My Favorite CSO: Dale Hedding

Dale Hedding is the vice president of development for the Chicago Symphony Orchestra Association.

© Todd Rosenberg Photography

The Chicago Symphony Orchestra's commercial recording legacy began on May 1, 1916, when second music director Frederick Stock led the Wedding March from Mendelssohn's A Midsummer Night’s Dream for the Columbia Graphophone Company. The Orchestra has since amassed an extraordinary, award-winning discography on a number of labels—including Angel, CBS, Deutsche Grammophon, Erato, London/Decca, RCA, Sony, Teldec, Victor, and others—continuing with releases on the in-house label CSO Resound under tenth music director Riccardo Muti. For My Favorite CSO, we asked members of the Chicago Symphony family for their favorite recordings (and a few honorable mentions) from the Orchestra's discography.

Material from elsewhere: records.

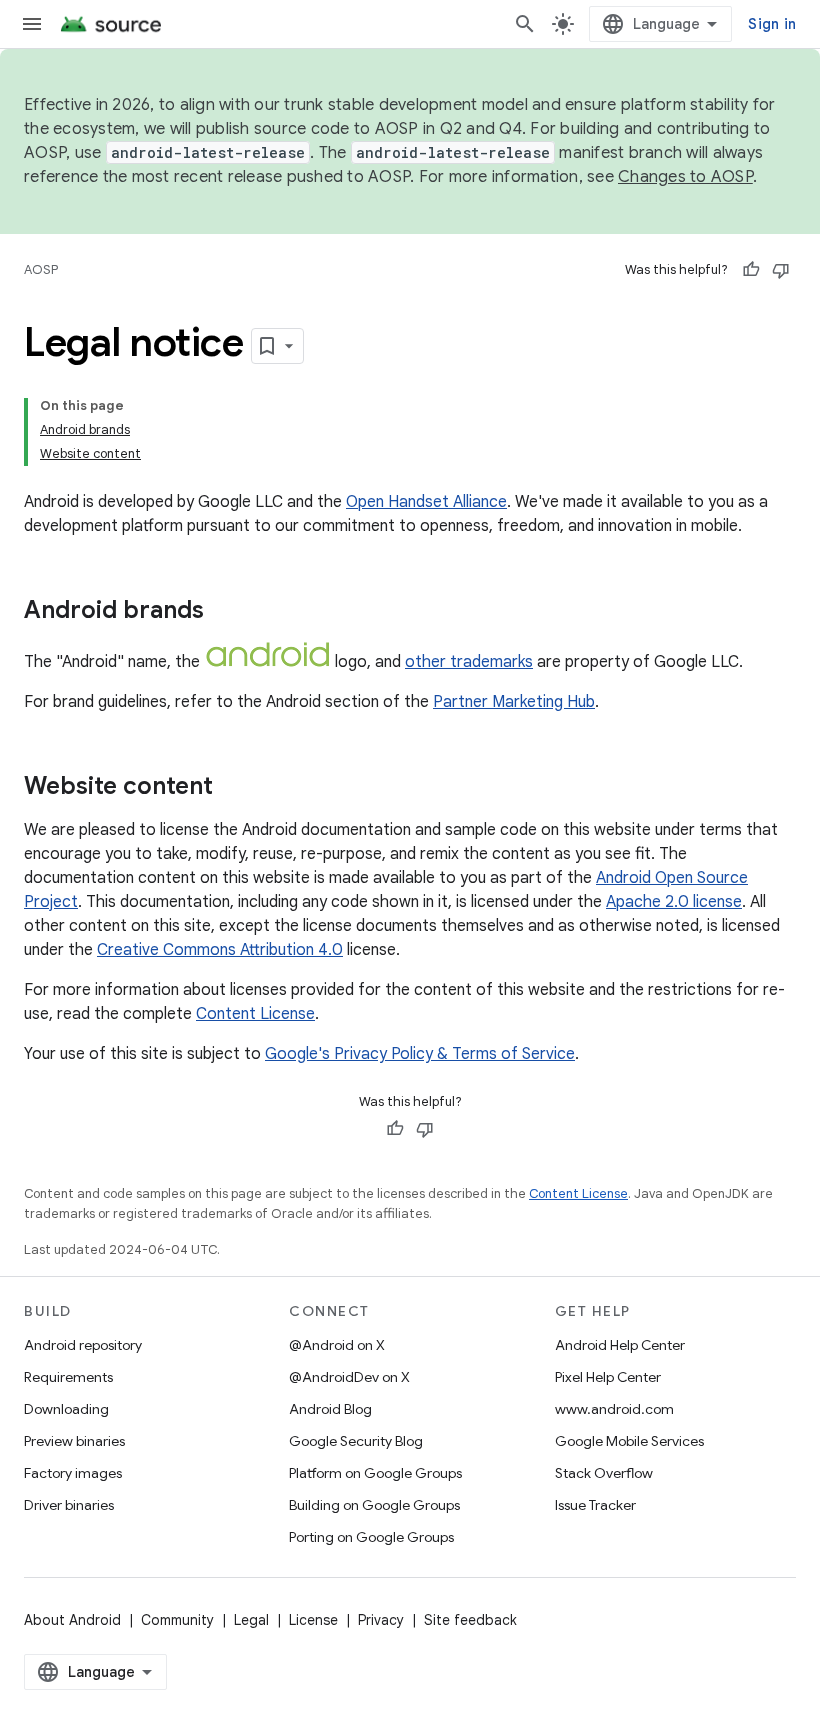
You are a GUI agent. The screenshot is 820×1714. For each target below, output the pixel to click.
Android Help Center (620, 1345)
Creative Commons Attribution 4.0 (220, 950)
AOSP (41, 269)
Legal (251, 1620)
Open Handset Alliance (426, 502)
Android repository (83, 1345)
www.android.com (614, 1409)
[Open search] (525, 24)
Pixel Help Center (608, 1377)
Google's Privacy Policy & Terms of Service (420, 1054)
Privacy (381, 1620)
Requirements (68, 1377)
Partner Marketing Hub (514, 702)
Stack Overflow (604, 1473)
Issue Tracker (595, 1505)
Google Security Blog (356, 1441)
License (313, 1620)
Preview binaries (74, 1441)
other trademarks (469, 662)
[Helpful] (751, 270)
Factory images (73, 1473)
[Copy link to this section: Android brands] (224, 612)
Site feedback (470, 1620)
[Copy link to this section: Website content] (233, 788)
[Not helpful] (781, 270)
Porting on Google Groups (371, 1537)
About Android (72, 1620)
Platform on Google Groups (375, 1473)
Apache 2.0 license (674, 902)
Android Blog (330, 1409)
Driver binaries (69, 1505)
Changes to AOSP (685, 177)
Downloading (66, 1409)
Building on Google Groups (374, 1505)
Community (177, 1620)
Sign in (772, 24)
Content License (255, 1014)
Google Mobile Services (629, 1441)
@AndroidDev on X (349, 1377)
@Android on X (337, 1345)
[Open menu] (32, 24)
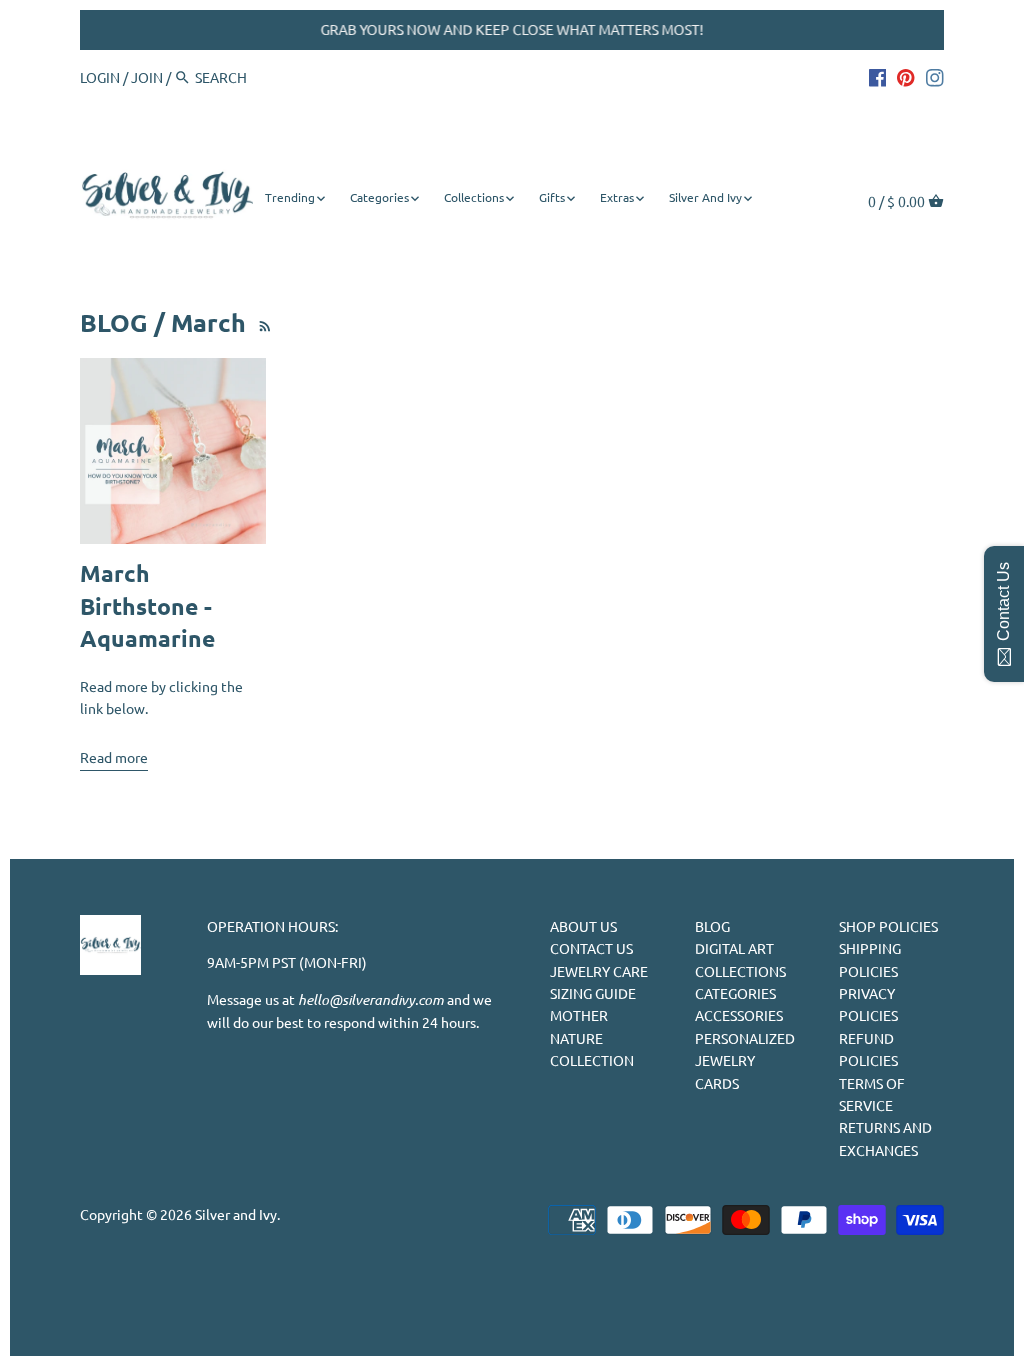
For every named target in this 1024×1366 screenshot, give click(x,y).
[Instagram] (935, 76)
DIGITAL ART (734, 948)
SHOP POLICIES (888, 926)
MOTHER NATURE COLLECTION (592, 1037)
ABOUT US (583, 926)
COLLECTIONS (740, 971)
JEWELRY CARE (599, 971)
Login (100, 77)
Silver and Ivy (236, 1214)
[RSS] (262, 322)
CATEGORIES (735, 993)
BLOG (712, 926)
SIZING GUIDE (593, 993)
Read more (114, 757)
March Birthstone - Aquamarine (147, 606)
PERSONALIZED (745, 1038)
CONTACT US (591, 948)
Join (147, 77)
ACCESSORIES (739, 1015)
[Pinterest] (906, 76)
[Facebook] (878, 76)
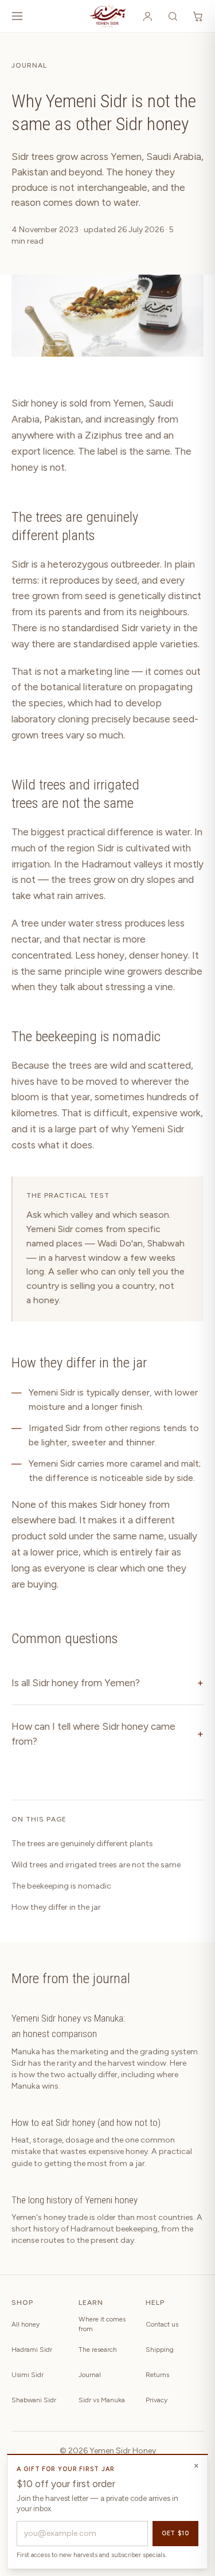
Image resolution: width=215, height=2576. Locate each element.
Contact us (162, 2324)
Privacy (156, 2400)
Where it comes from (102, 2324)
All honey (25, 2324)
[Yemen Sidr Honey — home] (107, 16)
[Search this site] (172, 16)
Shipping (160, 2350)
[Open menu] (17, 16)
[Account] (147, 16)
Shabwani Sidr (33, 2400)
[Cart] (197, 16)
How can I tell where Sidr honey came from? (107, 1734)
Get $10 (175, 2533)
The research (98, 2350)
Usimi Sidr (27, 2375)
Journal (29, 65)
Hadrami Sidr (31, 2350)
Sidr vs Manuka (102, 2400)
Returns (157, 2375)
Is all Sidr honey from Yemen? (107, 1682)
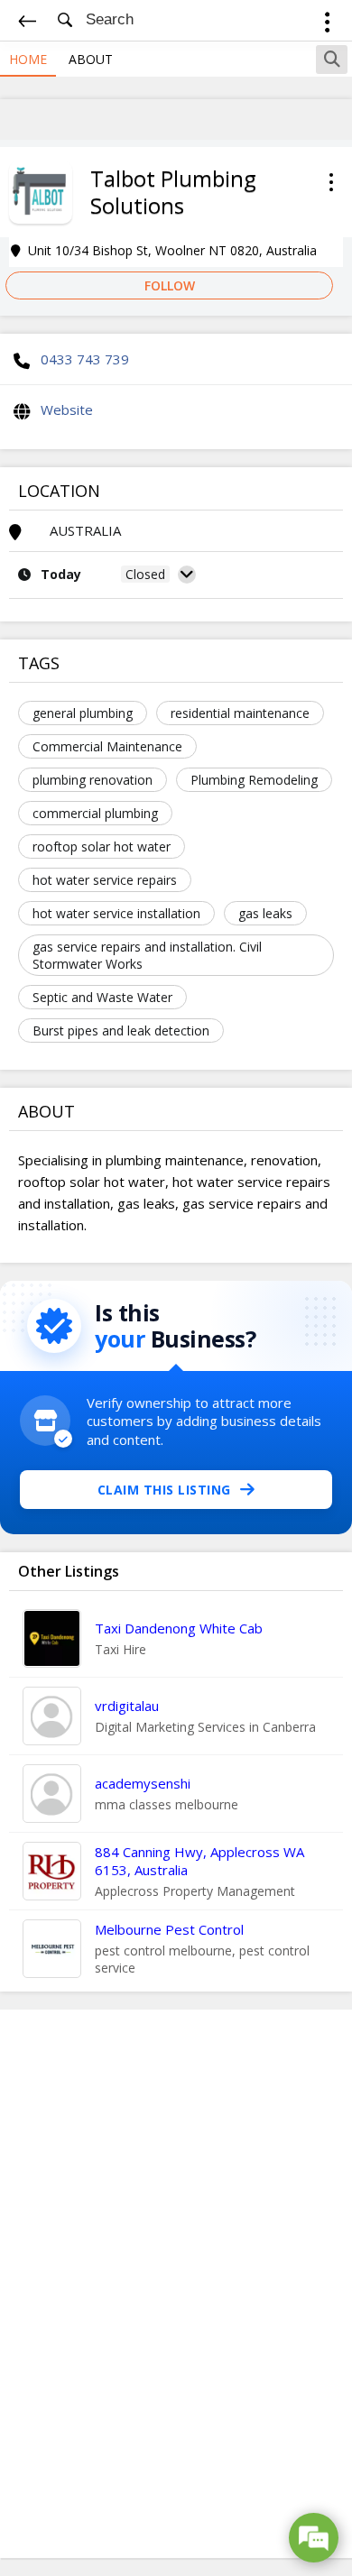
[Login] (327, 24)
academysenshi (142, 1783)
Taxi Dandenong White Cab (179, 1628)
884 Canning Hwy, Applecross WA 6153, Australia (199, 1861)
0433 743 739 (85, 359)
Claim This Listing (164, 1489)
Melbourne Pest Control (169, 1929)
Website (67, 409)
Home (28, 59)
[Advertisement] (176, 2283)
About (91, 59)
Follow (169, 285)
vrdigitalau (127, 1706)
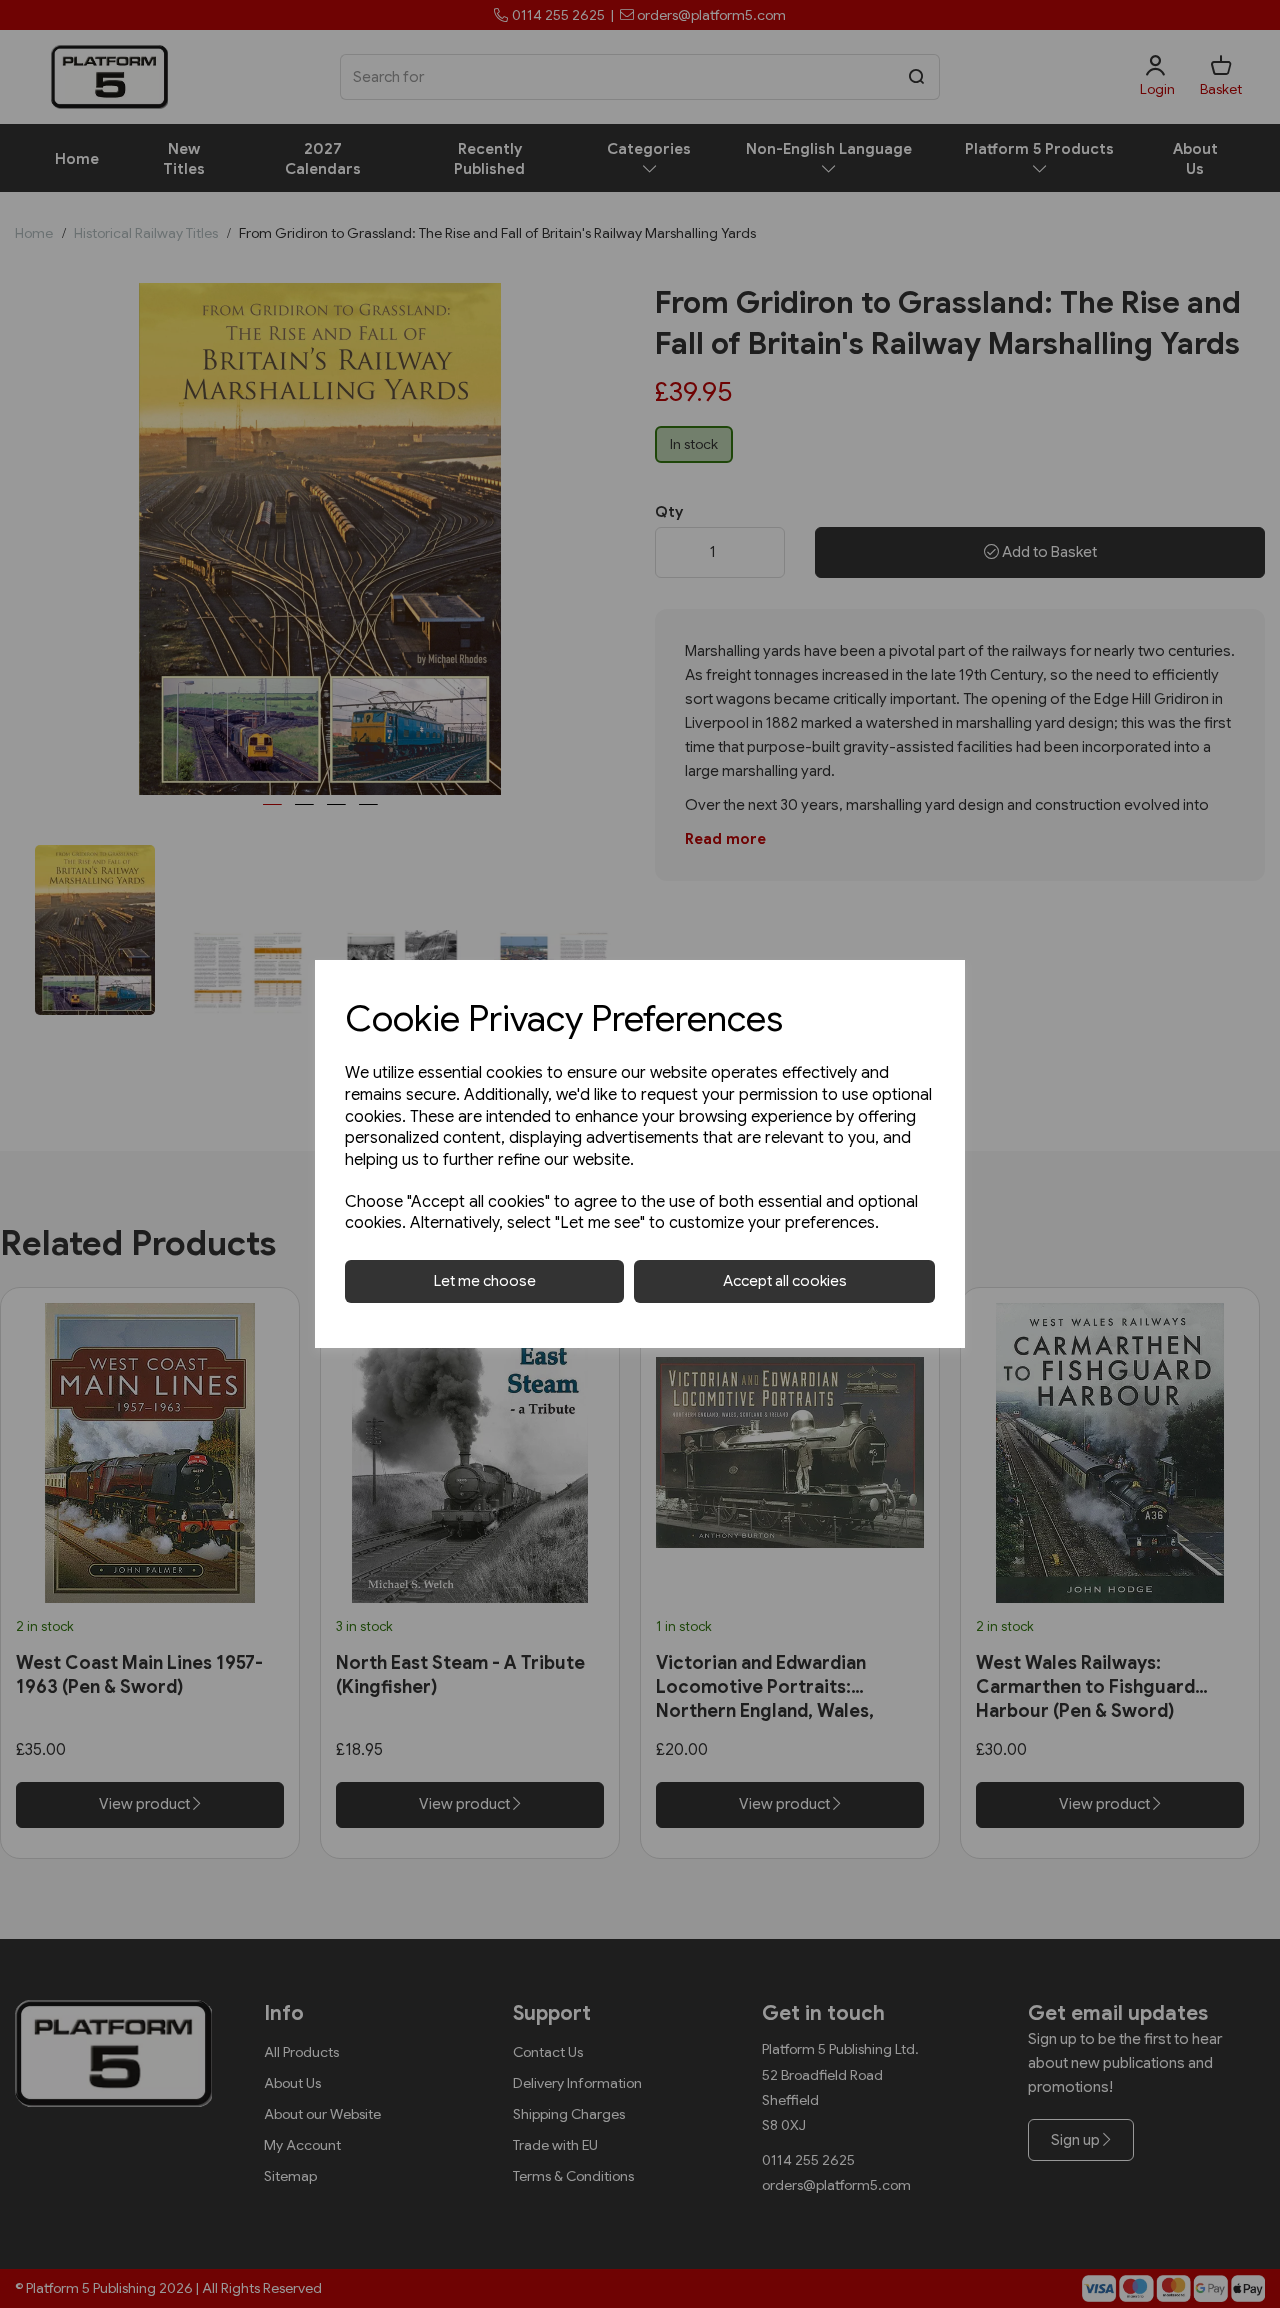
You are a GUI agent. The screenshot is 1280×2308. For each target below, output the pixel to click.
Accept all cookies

A native of Rome, New York, Dale Hedding earned a bachelor of music degree from Indiana University's Jacobs School of Music and an MBA in arts administration from SUNY Binghamton. Early in his career, he worked as a professional trombone player, serving as principal trombone of the United States Air Force Band of New England. Hedding has held fundraising leadership roles at the John F. Kennedy Center for the Performing Arts, Atlanta Symphony Orchestra, Baltimore Symphony Orchestra, and the Cleveland Institute of Music, and he also led the contributed revenue practice area as a consultant at the Arts Consulting Group in Washington, D.C. He joined the Chicago Symphony Orchestra Association’s administration as vice president of development in December 2019.

JANÁČEK Sinfonietta and LUTOSŁAWSKI Concerto for Orchestra
Recorded in Medinah Temple in 1970 for Angel
Seiji Ozawa conductor
“This recording was my introduction to both Janáček's unique compositional voice, which I love, and to this dynamic and thrilling work with its resplendent writing for brass choir. I’ve always felt this piece was underrepresented in live concert performances, understandably, since Janáček scored the work for twenty-five brass players, requiring orchestras to hire many extra performers. With the Chicago Symphony Orchestra's legendary brass section performing a work built on five movements of military brass–inspired fanfares, this recording remains deeply satisfying and exciting every time I listen to it."

PROKOFIEV Suite from Romeo and Juliet
Recorded in Orchestra Hall in 2013 for CSO Resound
Riccardo Muti conductor
“Since I was a young musician, Prokofiev’s works have always intrigued me and captured my attention and admiration, none more so than Romeo and Juliet. Having heard this piece many times live and on recordings with many orchestras, this release is my new standard bearer. Riccardo Muti’s interpretation captures and does not shy away from the searing dissonances and tension woven throughout this work, fully realized by the spectacular playing of the Orchestra. Incidentally, I had the added pleasure of hearing Muti and the CSO perform this several times on tour in early 2020, further reinforcing why this version of Romeo and Juliet will sit atop my list."

BRUCKNER Symphony No. 8 in C Minor
Recorded in Orchestra Hall in 1980 for Deutsche Grammophon
Daniel Barenboim conductor
"My first exposure to this recording coincided with hearing the CSO live for the first time (also in Bruckner's Eighth Symphony)—which also was my first time hearing a true world-class orchestra in concert—while I was studying trombone at Indiana University’s Jacobs School of Music. All of these collective CSO experiences had a profound effect on me as an aspiring young musician and taught me what true musical greatness could sound like. Decades later, this recording continues to inspire me with the extreme range of dynamic contrasts played to perfection and the CSO’s gorgeous and weighty sound that serves this work so well."

STRAVINSKY The Firebird, Fireworks, and Four Studies
Recorded in Orchestra Hall in 1992 for Deutsche Grammophon
Pierre Boulez conductor
"Stravinsky's Firebird is one of my favorite twentieth-century works, and it is such a brilliant showpiece for a great ensemble like the Chicago Symphony Orchestra. Competing with so many other fantastic performances on record, Pierre Boulez's interpretation with the CSO stands out for me for its great attention to the many rich details and sound colors contained within this masterpiece."

MAHLER Symphony No. 7 in E Minor
Recorded in Krannert Center, Urbana, Illinois, in 1971 for London
Georg Solti conductor
1972 Grammy Award for Best Classical Performance, Orchestra
“While Mahler’s Seventh Symphony isn’t as popular as perhaps the Fifth or Second (Resurrection) symphonies, it is nonetheless an important and magnificent work in the composer's output. I was a professional brass player earlier in my career, and to me, the CSO has for many decades been the gold standard for recordings of Mahler's symphonies, and none highlight the greatness of the ensemble's brass playing more than Georg Solti's recording of Mahler's Seventh."